Update the stretch of the listing from the line that contains "Screen dimensions: 720x535" through the end of the listing by replacing "chevron" with "arrow" and keeping everything else unchanged. Leave the pictures out of your answer.
--------
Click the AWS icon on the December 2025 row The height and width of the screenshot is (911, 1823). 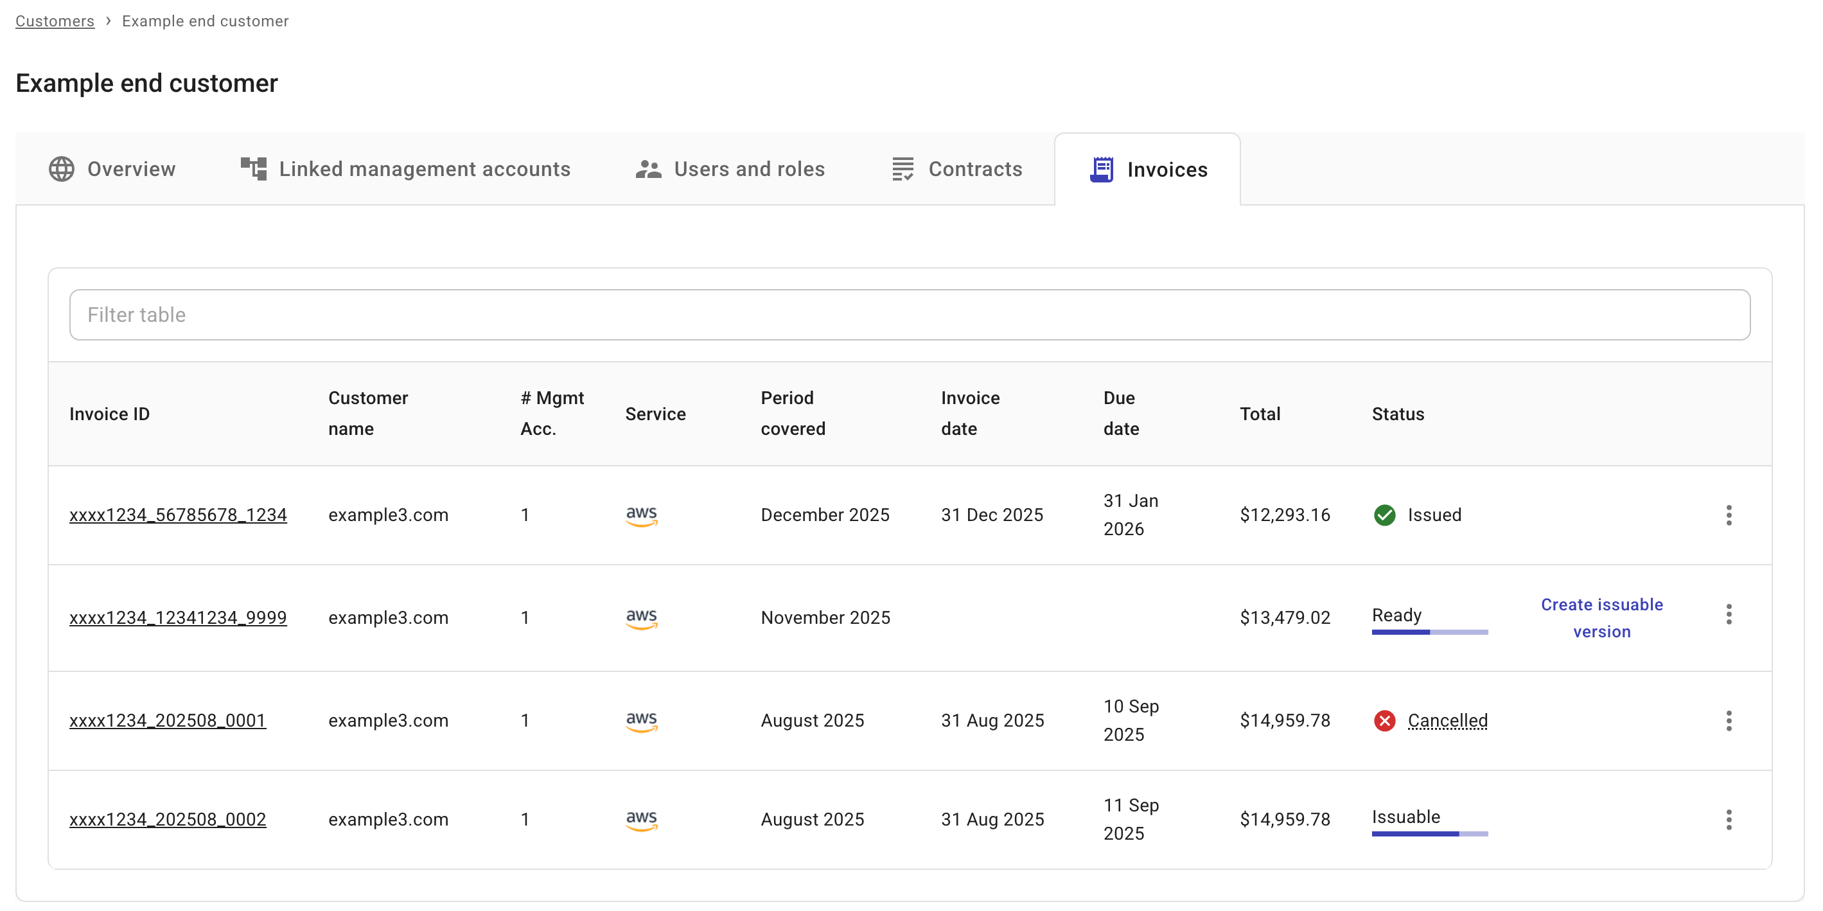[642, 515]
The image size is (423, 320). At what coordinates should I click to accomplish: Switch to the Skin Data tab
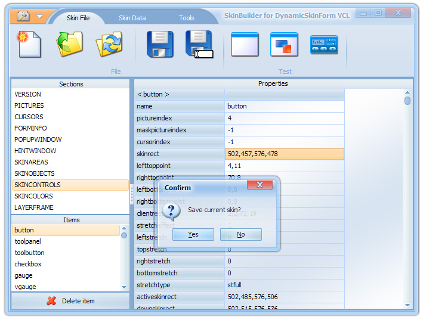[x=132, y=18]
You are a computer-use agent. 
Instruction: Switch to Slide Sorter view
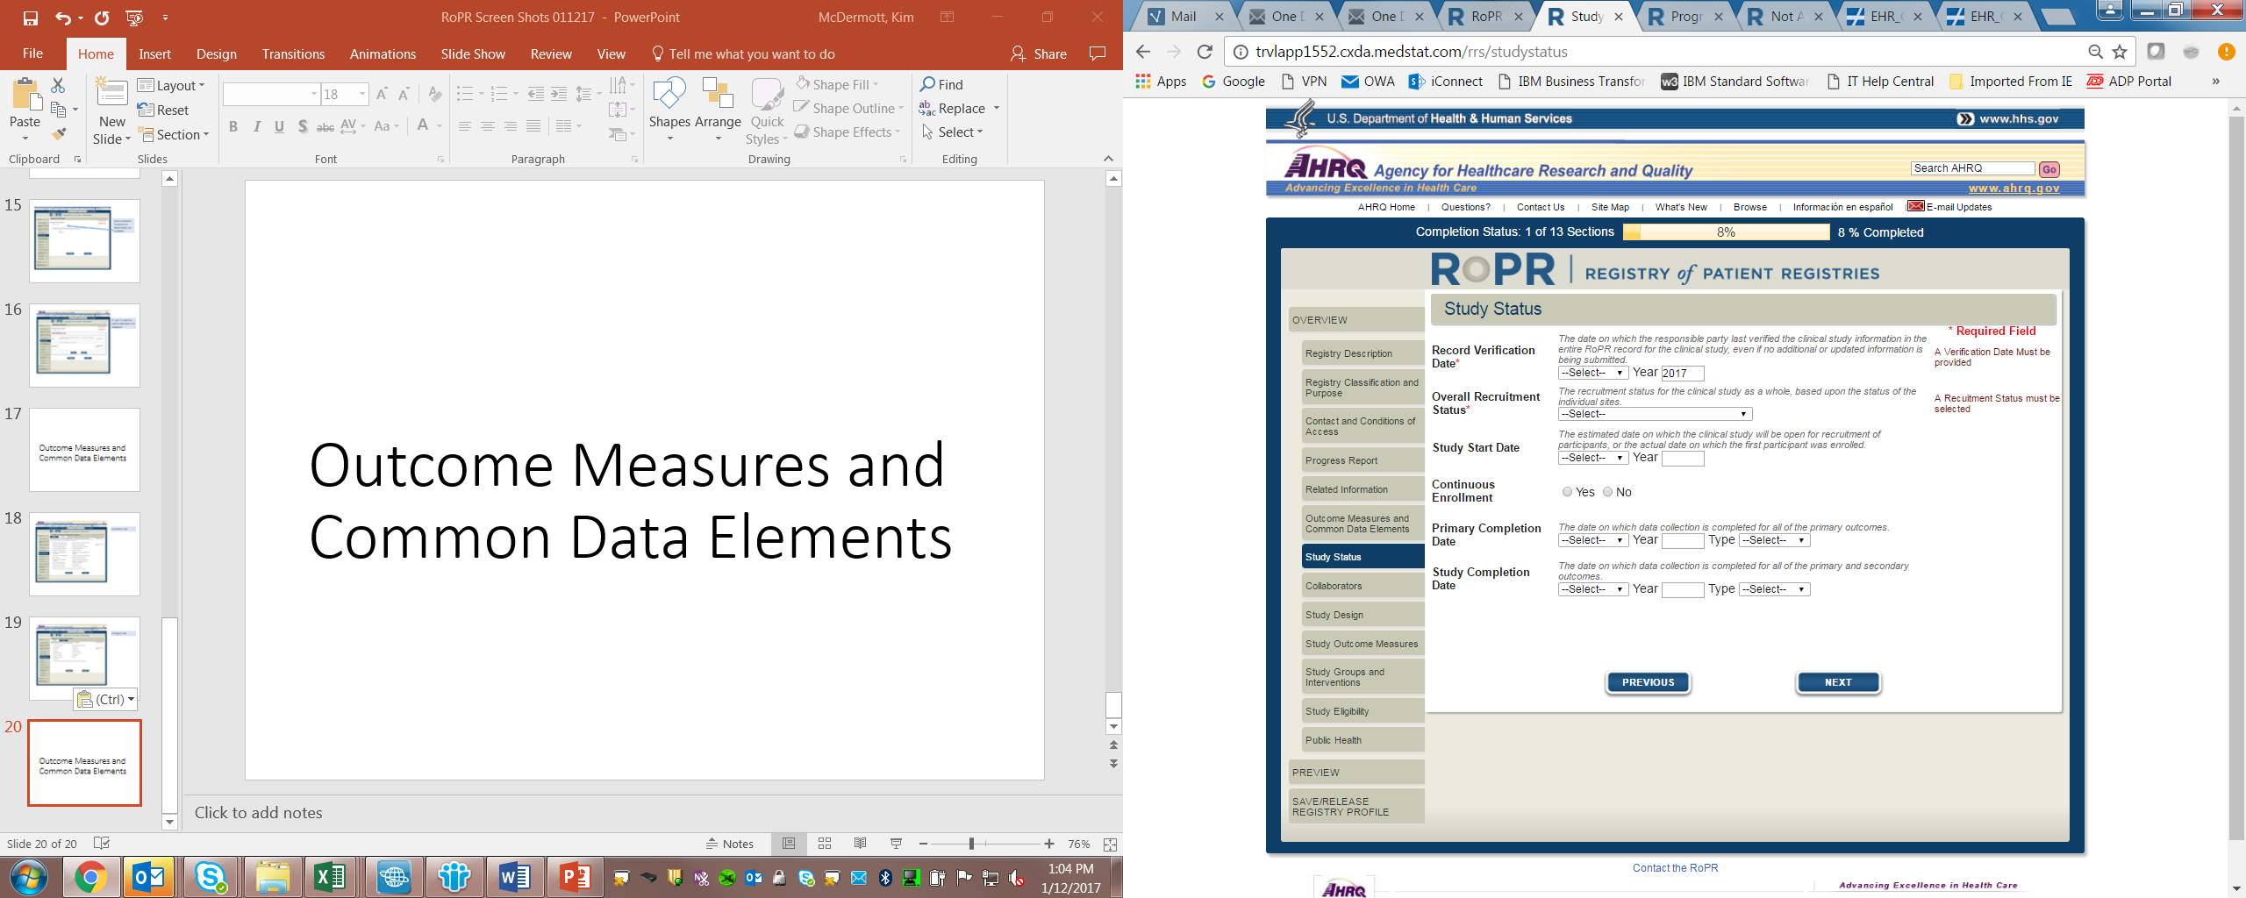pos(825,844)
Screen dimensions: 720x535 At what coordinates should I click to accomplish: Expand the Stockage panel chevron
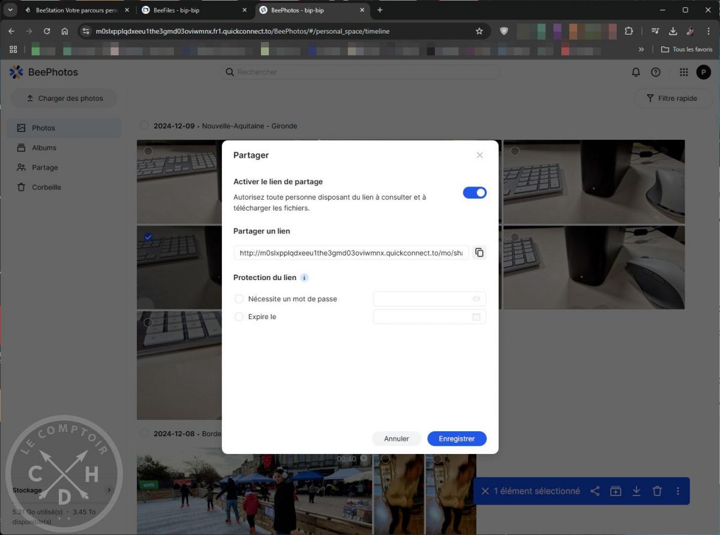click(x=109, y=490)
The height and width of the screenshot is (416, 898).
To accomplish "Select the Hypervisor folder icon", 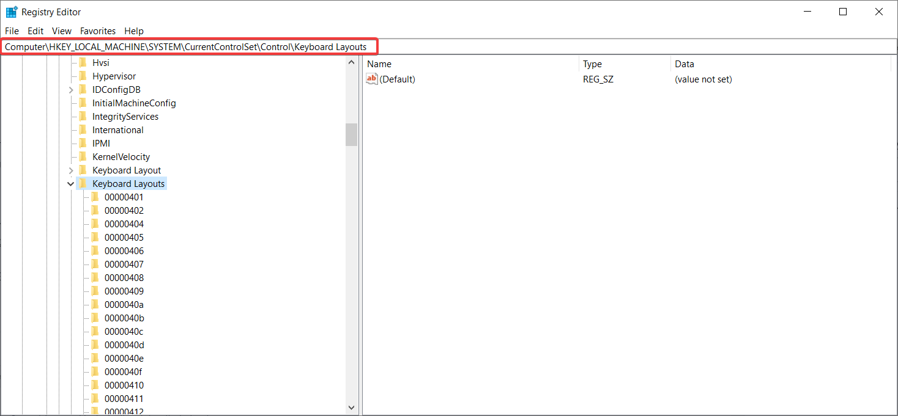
--------
Full output
Screen dimensions: 720x535 At what coordinates should I click to accomplish: Expand the Stockage panel arrow
click(x=109, y=490)
The height and width of the screenshot is (416, 898).
To accomplish "Select the Hypervisor folder icon", 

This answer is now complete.